Errors with Train.py #25

luke2997 · 2020-03-03T12:24:37Z

I've extracted image patches successfully, however I get the following error when running train.py. Any ideas?

File "train.py", line 184, in run_once logger.set_logger_dir(save_dir) File "../tensorpack/utils/logger.py", line 131, in set_logger_dir action = input("Select Action: k (keep) / d (delete) / q (quit):").lower().strip()EOFError: EOF when reading a line

Any idea here? This is inside my log file:

^[[32m[0303 01:56:20 @logger.py:90]^[[0m Argv: train.py --gpu=0,1^[[32m[0303 01:56:39 @training.py:50]^[[0m [DataParallel] Training a model of 2 towers.^[[32m[0303 01:56:39 @interface.py:31]^[[0m Automatically applying QueueInput on the DataFlow.^[[32m[0303 01:56:39 @interface.py:43]^[[0m Automatically applying StagingInput on the DataFlow.

The text was updated successfully, but these errors were encountered:

simongraham · 2020-03-03T13:45:02Z

Hi @luke2997

It seems that you have not put the GPU ids as a string. If using GPUs 0 and 1, use:

python train.py --gpu='0,1'

Please let us know if this fixes the issue.

luke2997 · 2020-03-03T13:49:43Z

@simongraham - this doesn't fix the problem unfortunately.

simongraham · 2020-03-03T14:16:56Z

Can you let me know what tensorpack version you are using and then copy the command that you use in the terminal.

luke2997 · 2020-03-03T16:29:53Z

I have both tensorFlow v1.12 and tensorpack 0.9.0.1. In the command I type:

python train.py --gpu='0,1'

I also get the below output file, not sure if related.
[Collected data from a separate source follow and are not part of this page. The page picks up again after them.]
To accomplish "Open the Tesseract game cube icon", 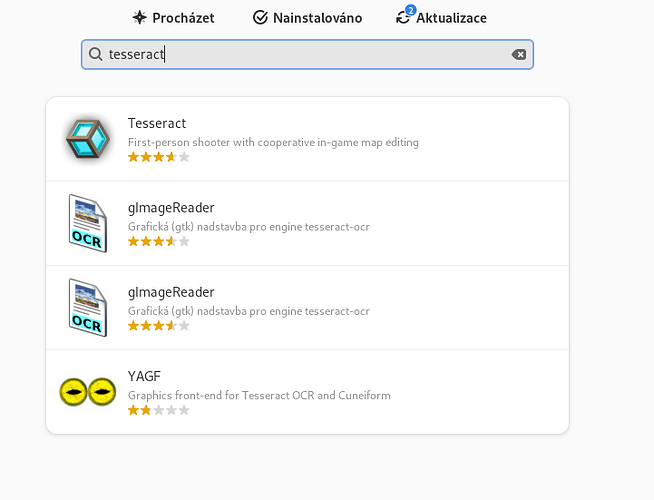I will (88, 139).
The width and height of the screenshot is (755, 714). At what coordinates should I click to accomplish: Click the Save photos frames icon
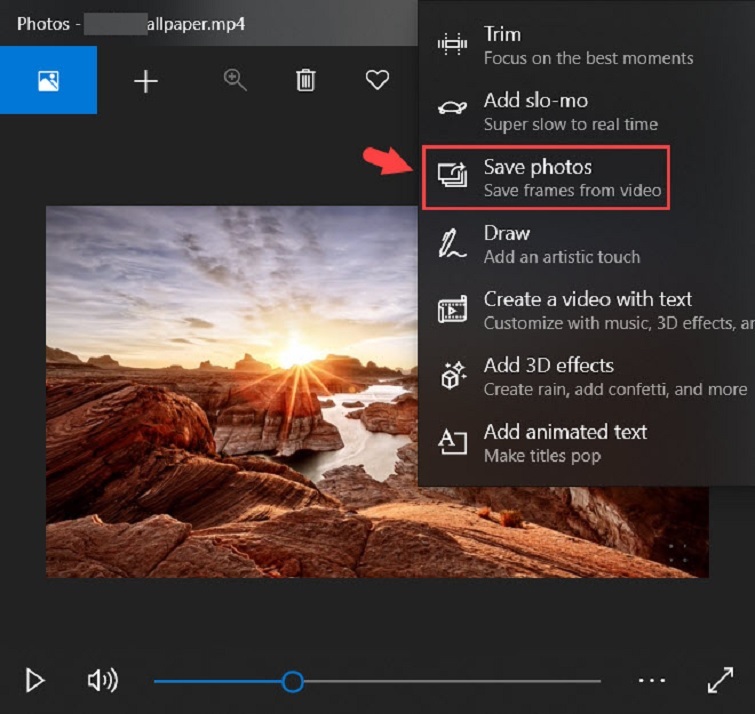point(453,177)
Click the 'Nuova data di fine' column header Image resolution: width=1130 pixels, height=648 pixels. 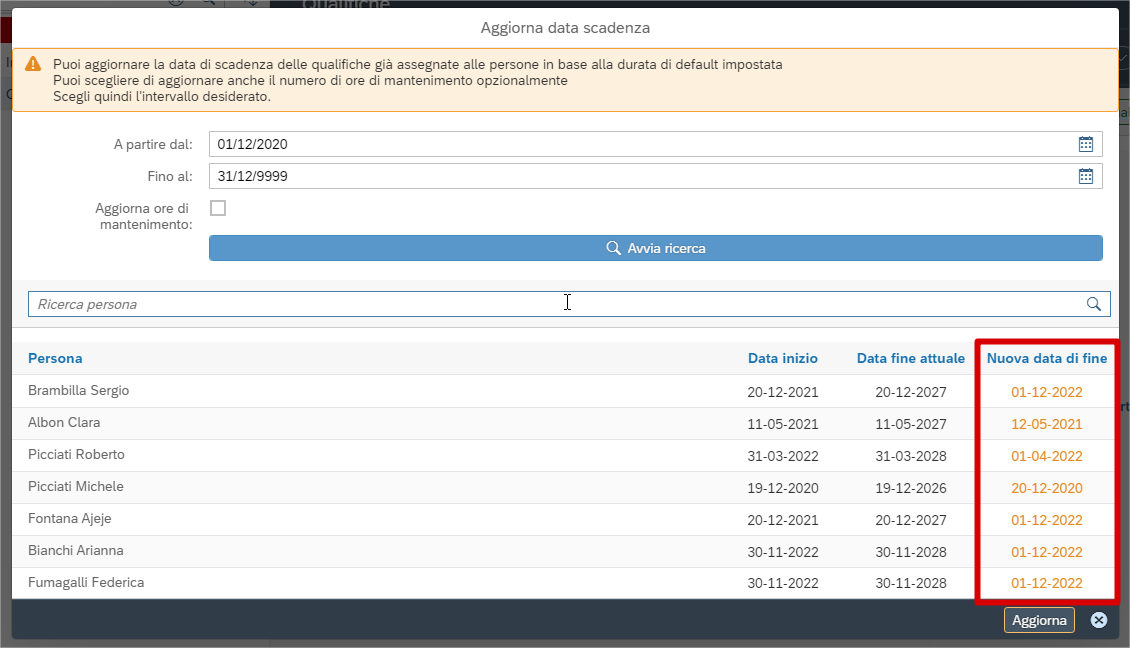coord(1046,358)
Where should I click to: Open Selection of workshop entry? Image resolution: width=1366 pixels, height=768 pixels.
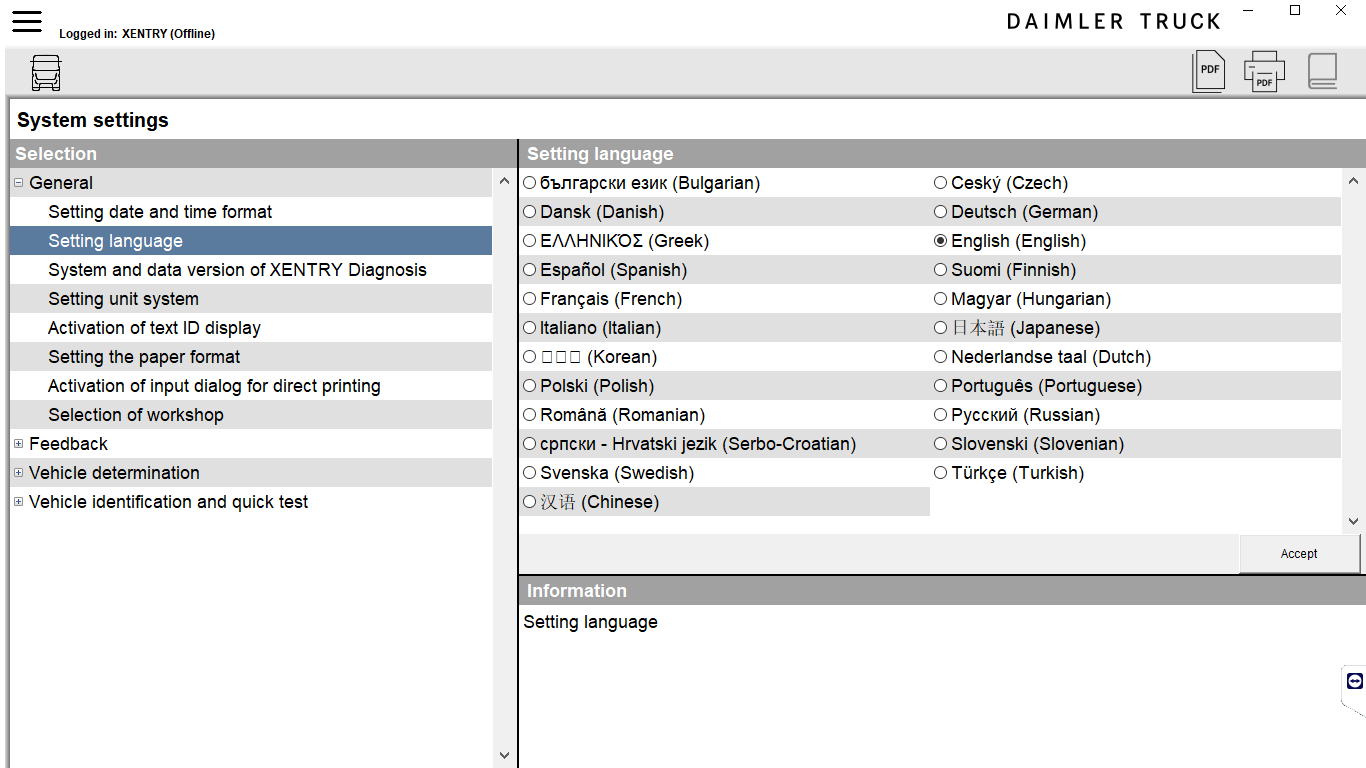pyautogui.click(x=136, y=415)
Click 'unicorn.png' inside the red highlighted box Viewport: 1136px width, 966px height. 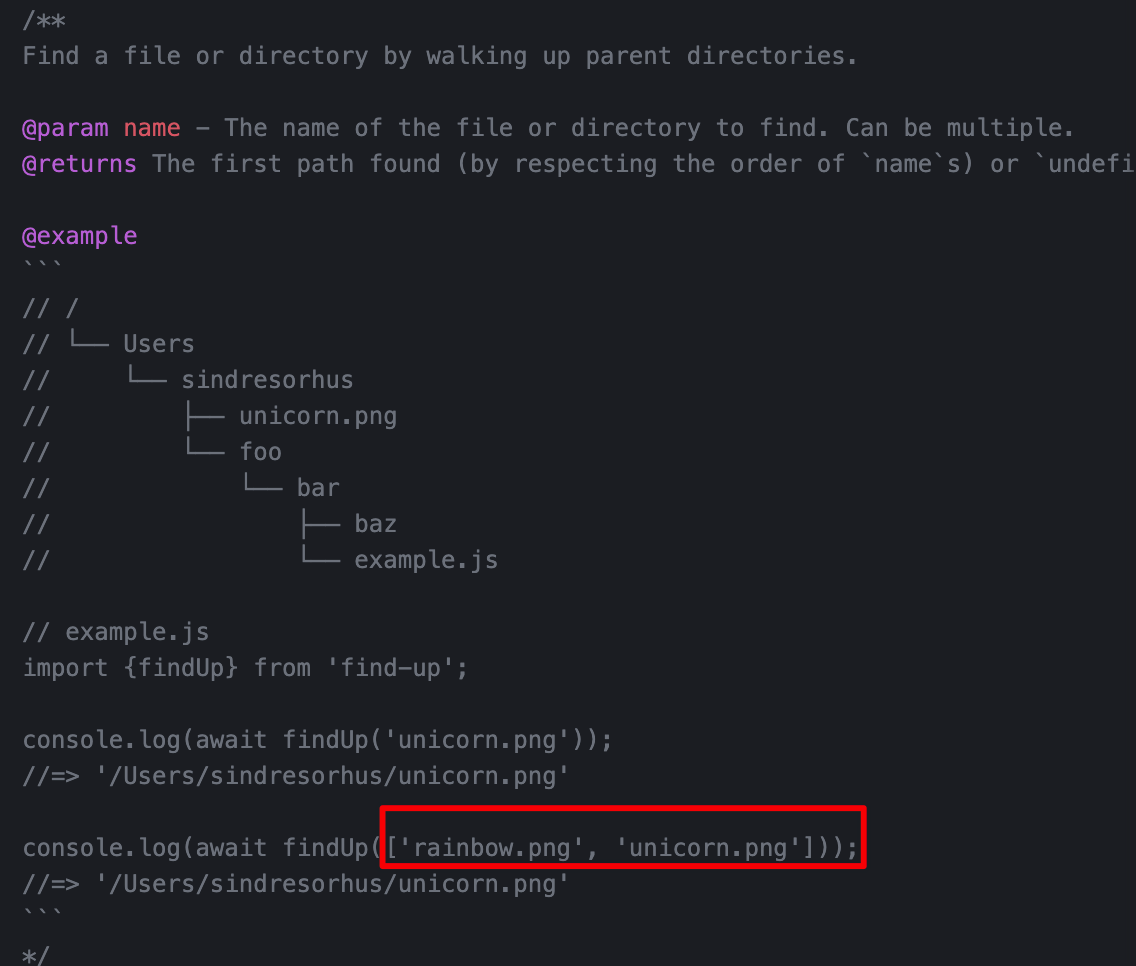pos(708,848)
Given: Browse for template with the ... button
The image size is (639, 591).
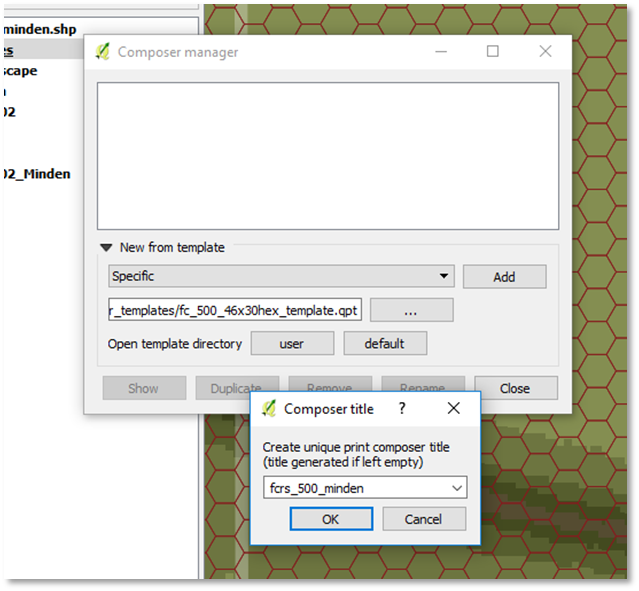Looking at the screenshot, I should (x=411, y=311).
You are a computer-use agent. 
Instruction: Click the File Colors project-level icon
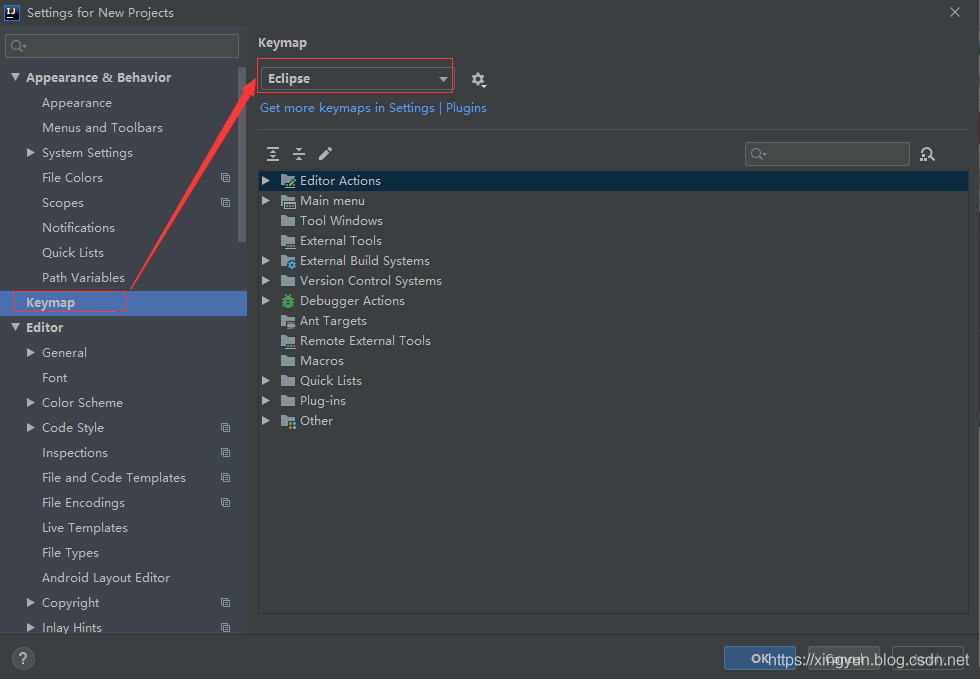point(225,178)
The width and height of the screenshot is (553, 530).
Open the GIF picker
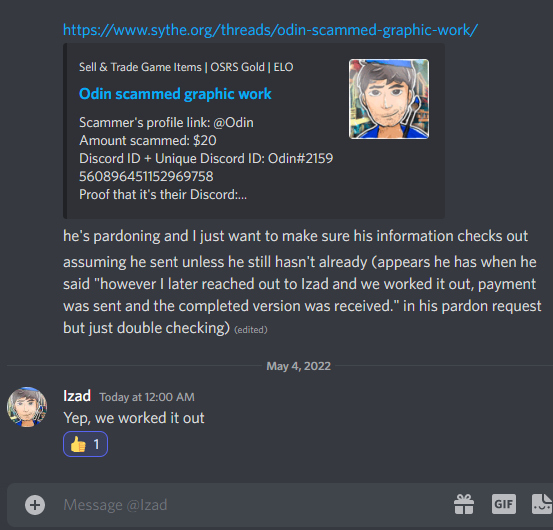pos(504,504)
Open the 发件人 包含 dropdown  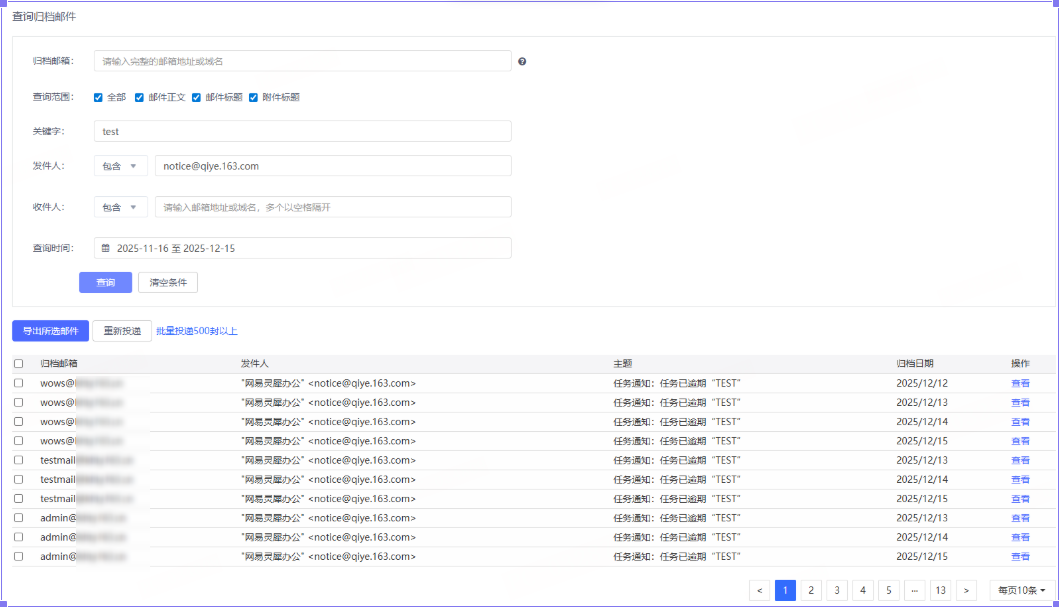pos(120,166)
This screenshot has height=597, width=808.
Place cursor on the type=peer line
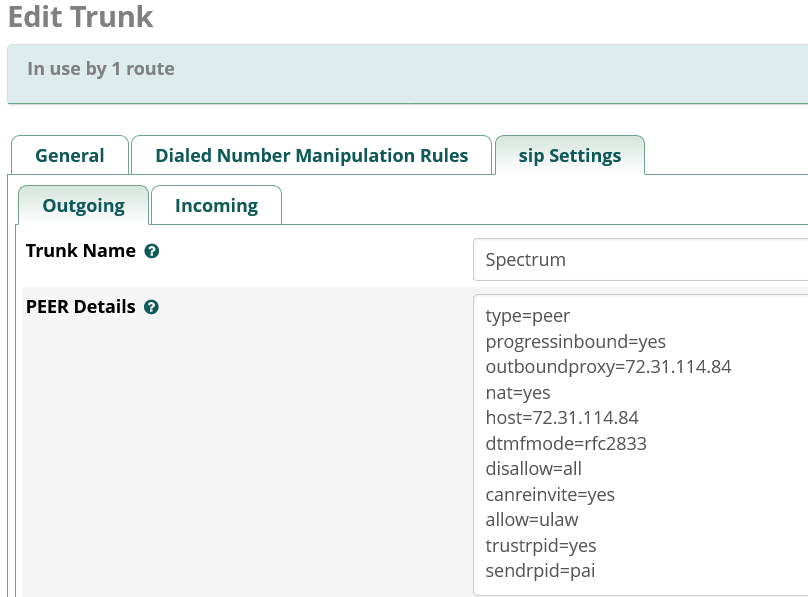528,316
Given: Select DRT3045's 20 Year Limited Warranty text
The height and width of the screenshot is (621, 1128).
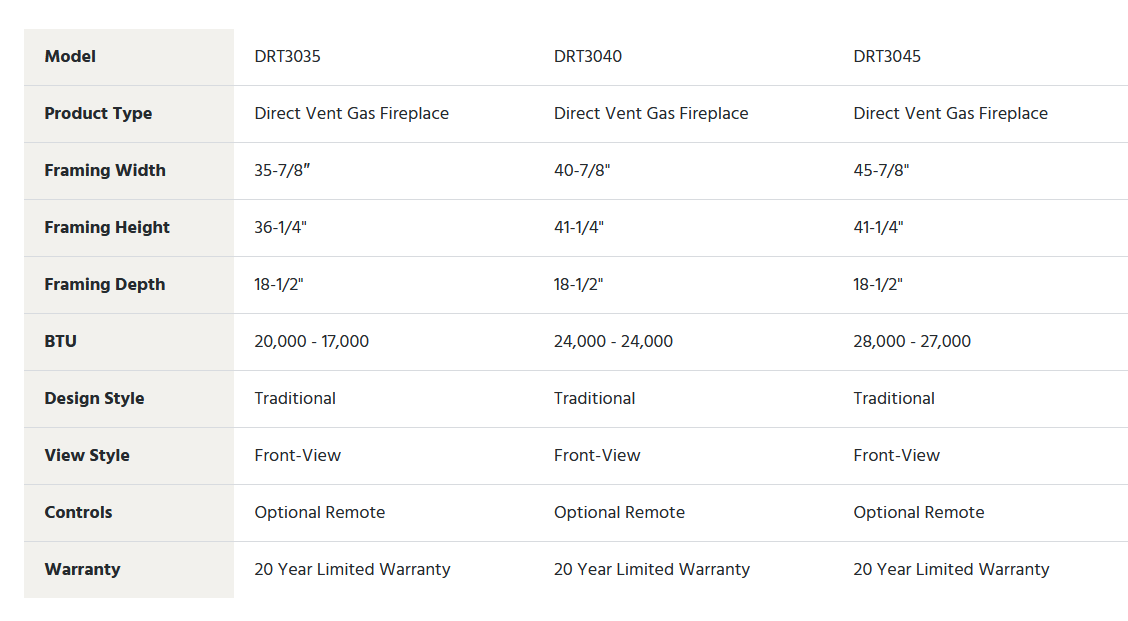Looking at the screenshot, I should 951,569.
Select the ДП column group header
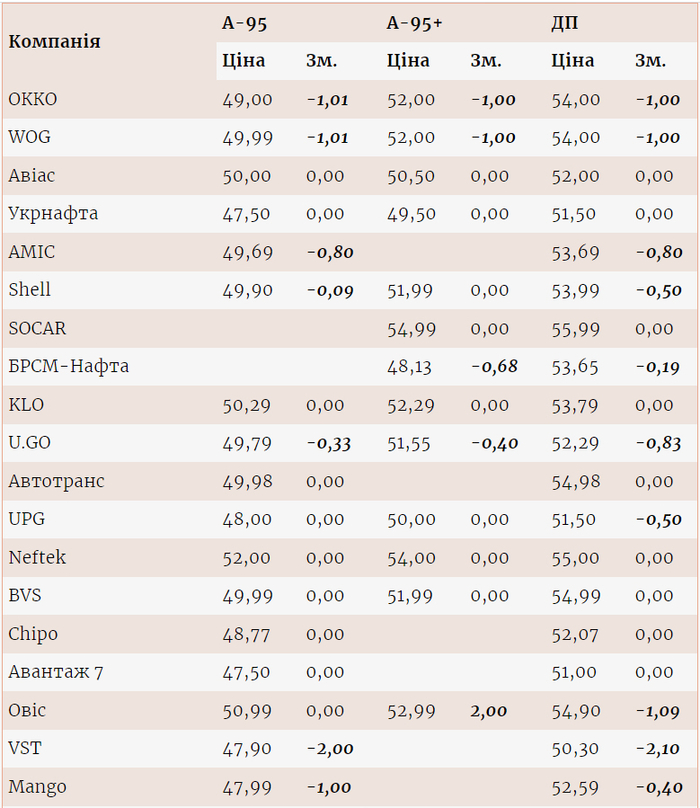 click(x=564, y=22)
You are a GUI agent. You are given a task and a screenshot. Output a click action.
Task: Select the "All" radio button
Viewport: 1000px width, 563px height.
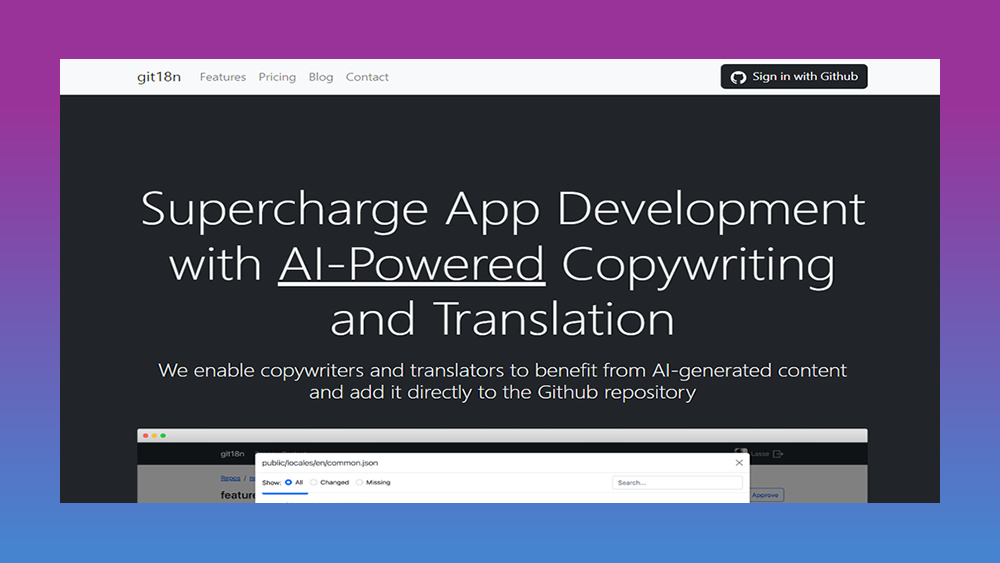(289, 482)
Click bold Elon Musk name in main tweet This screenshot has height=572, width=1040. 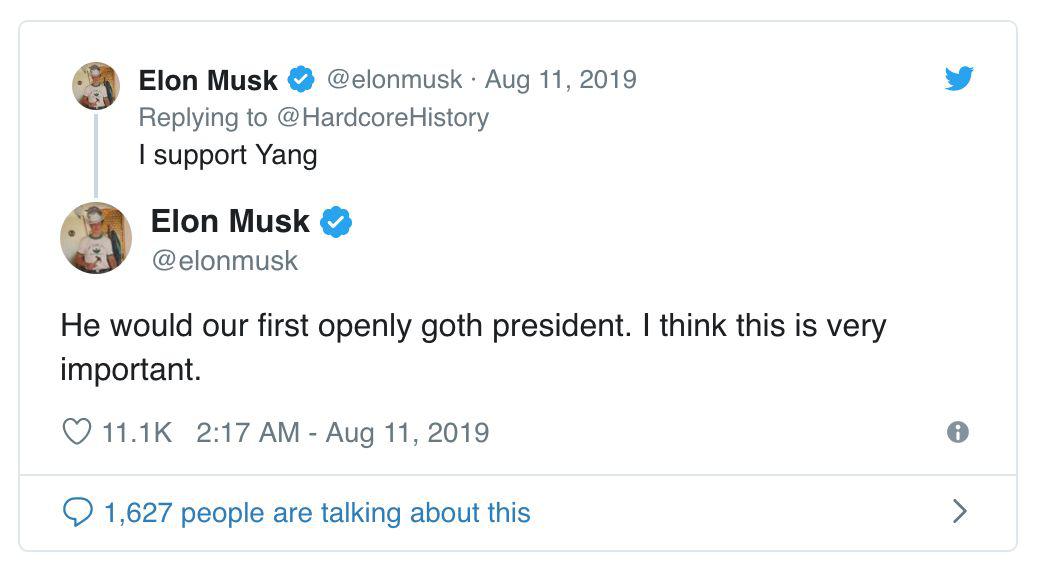[x=230, y=221]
simongraham · 2020-03-03T18:22:30Z

The output is telling you that there is already a checkpoint file where you plan to save your logs. You need to press k (keep), d (delete) or q (quit) depending on what you want to do.

I'm still not sure exactly what you are requesting here? Are you getting an error? If so, please supply the terminal output.

luke2997 · 2020-03-04T14:19:09Z

Yeah i did delete it, i think I now realise the source of the issue being a couple of modules are not importing properly due to libpng12 ... i'll update when I get this resolved.

simongraham · 2020-03-04T17:08:22Z

I will close this issue for now. Please reopen if necessary, with a specific question- then we can be of more assistance.

luke2997 · 2020-03-06T09:16:52Z

Please reopen: I had to start all over again as there were issues with my venv. Extract_patches.py worked before but when I run it now I get the below code.. is it something to do with the dataset?

vqdang · 2020-03-06T11:18:03Z

@luke2997 , for the record, you can reopen it by yourself.
Please show me

hover_net/src/extract_patches.py

Lines 27 to 28 in 909ef03

    
           step_size = [80, 80] # should match self.train_mask_shape (config.py)  
        
           win_size  = [540, 540] # should be at least twice time larger than

in your code. You have to read the error message, it says that the input is of wrong format (float)

Also, please provide as many details as possible for what you have changed in the code compared to the github version.

luke2997 · 2020-03-07T08:19:42Z

Well I only changed the paths which is why I didn't understand why the error came. So I have the same lines as those above.

I had a look and tried running config.py and it seems I get an error related to #12 (comment). So it seems it is an error with my paths, although it's the same paths i used before which then worked!

One thing that may be causing it is when i first run the code I get this error:

/lib64/libstdc++.so.6: version CXXABI_1.3.9' not found`

And I export it using

export LD_LIBRARY_PATH=$LD_LIBRARY_PATH:/*username*/.conda/envs/*VirtualEnvironment*/lib/

which then fixes it but causes the error above.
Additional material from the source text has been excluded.